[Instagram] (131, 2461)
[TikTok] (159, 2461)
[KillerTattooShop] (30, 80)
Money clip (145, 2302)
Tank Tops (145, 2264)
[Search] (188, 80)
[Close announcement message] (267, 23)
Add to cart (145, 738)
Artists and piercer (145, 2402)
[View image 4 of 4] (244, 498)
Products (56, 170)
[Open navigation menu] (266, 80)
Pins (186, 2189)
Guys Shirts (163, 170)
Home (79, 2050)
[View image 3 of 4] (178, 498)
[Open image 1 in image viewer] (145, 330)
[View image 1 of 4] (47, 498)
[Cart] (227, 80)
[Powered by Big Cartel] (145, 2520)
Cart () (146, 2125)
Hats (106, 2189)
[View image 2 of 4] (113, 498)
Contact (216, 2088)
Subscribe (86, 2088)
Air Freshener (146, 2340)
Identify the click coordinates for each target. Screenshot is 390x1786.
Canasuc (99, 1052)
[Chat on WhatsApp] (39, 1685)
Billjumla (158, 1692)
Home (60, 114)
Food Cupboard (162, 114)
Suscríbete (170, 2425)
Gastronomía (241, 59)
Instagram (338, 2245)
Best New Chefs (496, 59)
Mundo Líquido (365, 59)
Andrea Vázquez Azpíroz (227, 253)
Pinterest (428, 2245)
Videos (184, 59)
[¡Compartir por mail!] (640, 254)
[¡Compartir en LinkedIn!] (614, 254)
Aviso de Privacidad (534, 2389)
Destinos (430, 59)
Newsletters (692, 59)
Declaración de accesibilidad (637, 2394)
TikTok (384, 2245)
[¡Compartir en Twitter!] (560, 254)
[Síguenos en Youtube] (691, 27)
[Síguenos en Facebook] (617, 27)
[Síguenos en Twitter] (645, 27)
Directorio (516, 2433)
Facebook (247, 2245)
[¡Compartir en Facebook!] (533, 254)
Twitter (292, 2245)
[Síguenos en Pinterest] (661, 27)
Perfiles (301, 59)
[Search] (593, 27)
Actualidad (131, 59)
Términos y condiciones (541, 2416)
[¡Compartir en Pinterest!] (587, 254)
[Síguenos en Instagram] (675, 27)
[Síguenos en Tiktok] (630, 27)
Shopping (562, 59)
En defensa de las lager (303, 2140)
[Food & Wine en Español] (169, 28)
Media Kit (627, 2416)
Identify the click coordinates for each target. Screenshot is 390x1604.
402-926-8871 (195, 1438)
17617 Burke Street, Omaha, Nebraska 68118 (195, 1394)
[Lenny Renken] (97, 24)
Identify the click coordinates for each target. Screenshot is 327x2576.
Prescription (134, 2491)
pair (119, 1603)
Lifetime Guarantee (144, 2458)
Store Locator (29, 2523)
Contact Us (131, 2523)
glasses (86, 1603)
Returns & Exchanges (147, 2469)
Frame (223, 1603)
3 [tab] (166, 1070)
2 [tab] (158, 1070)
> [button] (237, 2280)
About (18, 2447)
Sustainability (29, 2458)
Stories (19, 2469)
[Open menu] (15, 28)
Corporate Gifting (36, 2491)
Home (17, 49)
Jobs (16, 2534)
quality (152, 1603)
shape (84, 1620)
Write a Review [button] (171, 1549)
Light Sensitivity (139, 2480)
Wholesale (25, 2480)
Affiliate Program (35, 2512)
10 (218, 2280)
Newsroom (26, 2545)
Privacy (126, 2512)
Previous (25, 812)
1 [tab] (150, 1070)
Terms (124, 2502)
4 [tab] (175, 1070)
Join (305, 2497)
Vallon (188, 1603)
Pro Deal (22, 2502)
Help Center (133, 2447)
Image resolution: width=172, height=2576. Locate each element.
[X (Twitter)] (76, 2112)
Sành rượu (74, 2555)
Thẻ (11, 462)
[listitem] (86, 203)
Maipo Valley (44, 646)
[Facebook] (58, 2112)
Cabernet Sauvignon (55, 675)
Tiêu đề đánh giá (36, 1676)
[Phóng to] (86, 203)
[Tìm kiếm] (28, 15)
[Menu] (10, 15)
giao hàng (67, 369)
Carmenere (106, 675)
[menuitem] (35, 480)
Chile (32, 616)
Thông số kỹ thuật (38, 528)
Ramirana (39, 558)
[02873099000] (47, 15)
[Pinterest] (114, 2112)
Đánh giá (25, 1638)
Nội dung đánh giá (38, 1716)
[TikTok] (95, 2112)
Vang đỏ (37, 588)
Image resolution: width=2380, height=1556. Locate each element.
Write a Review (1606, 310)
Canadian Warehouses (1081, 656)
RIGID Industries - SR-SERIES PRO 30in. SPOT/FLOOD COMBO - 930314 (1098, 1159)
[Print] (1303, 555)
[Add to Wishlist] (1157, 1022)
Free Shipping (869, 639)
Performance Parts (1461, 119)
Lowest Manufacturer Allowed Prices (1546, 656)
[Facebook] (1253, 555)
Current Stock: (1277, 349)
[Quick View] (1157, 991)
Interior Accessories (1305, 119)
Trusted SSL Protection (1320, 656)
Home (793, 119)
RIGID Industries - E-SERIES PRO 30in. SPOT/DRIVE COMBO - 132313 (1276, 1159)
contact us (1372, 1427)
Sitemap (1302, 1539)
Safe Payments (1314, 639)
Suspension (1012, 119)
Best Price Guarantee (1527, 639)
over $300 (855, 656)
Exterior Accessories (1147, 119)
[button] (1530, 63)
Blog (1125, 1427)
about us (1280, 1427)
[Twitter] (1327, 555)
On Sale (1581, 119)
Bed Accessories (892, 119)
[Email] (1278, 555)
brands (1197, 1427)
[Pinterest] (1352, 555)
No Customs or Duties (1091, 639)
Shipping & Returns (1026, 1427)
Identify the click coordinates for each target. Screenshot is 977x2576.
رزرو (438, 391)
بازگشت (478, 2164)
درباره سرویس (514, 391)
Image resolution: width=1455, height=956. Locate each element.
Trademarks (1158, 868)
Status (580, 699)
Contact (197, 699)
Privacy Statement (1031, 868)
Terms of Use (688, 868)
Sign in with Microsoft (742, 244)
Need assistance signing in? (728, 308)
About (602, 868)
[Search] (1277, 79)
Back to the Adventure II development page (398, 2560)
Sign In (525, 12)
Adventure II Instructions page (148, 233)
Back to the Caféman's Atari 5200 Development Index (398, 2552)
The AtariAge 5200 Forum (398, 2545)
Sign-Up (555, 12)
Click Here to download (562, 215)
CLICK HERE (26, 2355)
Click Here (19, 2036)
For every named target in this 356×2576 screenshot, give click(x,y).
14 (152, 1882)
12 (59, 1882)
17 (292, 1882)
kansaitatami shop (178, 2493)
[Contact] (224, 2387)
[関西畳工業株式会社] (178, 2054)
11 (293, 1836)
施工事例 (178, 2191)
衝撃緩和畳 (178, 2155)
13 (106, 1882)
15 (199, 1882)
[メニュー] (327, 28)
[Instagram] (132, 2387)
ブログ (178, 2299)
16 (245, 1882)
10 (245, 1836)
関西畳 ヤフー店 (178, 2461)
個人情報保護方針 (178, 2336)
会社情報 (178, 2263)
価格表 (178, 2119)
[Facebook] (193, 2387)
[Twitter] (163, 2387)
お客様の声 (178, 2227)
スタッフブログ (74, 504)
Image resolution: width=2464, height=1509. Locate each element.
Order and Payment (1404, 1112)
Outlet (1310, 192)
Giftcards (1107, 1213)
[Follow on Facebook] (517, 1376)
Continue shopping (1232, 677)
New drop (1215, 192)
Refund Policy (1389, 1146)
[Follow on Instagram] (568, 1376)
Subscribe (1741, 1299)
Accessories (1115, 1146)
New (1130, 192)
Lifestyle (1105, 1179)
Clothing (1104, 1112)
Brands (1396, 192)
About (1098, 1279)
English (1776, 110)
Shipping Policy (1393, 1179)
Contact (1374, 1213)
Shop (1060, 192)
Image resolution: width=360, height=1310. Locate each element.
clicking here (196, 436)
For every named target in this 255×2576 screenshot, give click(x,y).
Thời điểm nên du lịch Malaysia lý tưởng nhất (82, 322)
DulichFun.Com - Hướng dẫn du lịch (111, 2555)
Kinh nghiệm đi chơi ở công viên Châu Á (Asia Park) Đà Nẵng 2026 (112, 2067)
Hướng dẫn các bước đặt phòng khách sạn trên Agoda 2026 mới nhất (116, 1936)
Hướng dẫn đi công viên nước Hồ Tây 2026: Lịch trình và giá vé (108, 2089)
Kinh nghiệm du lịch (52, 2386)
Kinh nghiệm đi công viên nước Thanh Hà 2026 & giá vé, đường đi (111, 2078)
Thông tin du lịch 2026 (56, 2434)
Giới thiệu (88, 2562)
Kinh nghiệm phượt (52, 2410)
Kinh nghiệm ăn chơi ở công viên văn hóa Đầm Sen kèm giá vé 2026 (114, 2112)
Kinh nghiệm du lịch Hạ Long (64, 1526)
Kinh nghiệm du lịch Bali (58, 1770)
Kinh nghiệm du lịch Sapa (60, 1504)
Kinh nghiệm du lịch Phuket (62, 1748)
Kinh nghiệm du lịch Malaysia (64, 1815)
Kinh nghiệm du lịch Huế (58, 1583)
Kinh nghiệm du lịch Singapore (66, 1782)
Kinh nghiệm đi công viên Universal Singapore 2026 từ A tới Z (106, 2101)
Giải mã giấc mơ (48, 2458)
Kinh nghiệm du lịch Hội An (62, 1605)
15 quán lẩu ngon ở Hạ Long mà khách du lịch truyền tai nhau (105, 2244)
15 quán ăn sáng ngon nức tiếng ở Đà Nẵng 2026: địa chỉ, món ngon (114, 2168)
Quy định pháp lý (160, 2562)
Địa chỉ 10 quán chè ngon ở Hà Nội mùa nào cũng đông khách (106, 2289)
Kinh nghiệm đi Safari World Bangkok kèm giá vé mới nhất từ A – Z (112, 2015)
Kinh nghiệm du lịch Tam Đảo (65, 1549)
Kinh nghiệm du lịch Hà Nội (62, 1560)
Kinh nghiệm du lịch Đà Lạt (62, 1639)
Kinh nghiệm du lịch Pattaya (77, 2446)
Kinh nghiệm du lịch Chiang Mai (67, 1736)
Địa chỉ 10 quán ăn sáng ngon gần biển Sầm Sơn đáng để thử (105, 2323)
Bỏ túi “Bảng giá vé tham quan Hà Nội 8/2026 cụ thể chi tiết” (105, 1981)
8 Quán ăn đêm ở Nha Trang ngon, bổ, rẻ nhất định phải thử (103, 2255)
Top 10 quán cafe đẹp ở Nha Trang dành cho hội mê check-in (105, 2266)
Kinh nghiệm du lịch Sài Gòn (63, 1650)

• _Work required_:
Each line from the start of the listing above through the line containing "[Open image 1 in image viewer] (145, 330)" should be copied exactly, please, with no other lines added.

• _Exercise answer_:
[Instagram] (131, 2461)
[TikTok] (159, 2461)
[KillerTattooShop] (30, 80)
Money clip (145, 2302)
Tank Tops (145, 2264)
[Search] (188, 80)
[Close announcement message] (267, 23)
Add to cart (145, 738)
Artists and piercer (145, 2402)
[View image 4 of 4] (244, 498)
Products (56, 170)
[Open navigation menu] (266, 80)
Pins (186, 2189)
Guys Shirts (163, 170)
Home (79, 2050)
[View image 3 of 4] (178, 498)
[Open image 1 in image viewer] (145, 330)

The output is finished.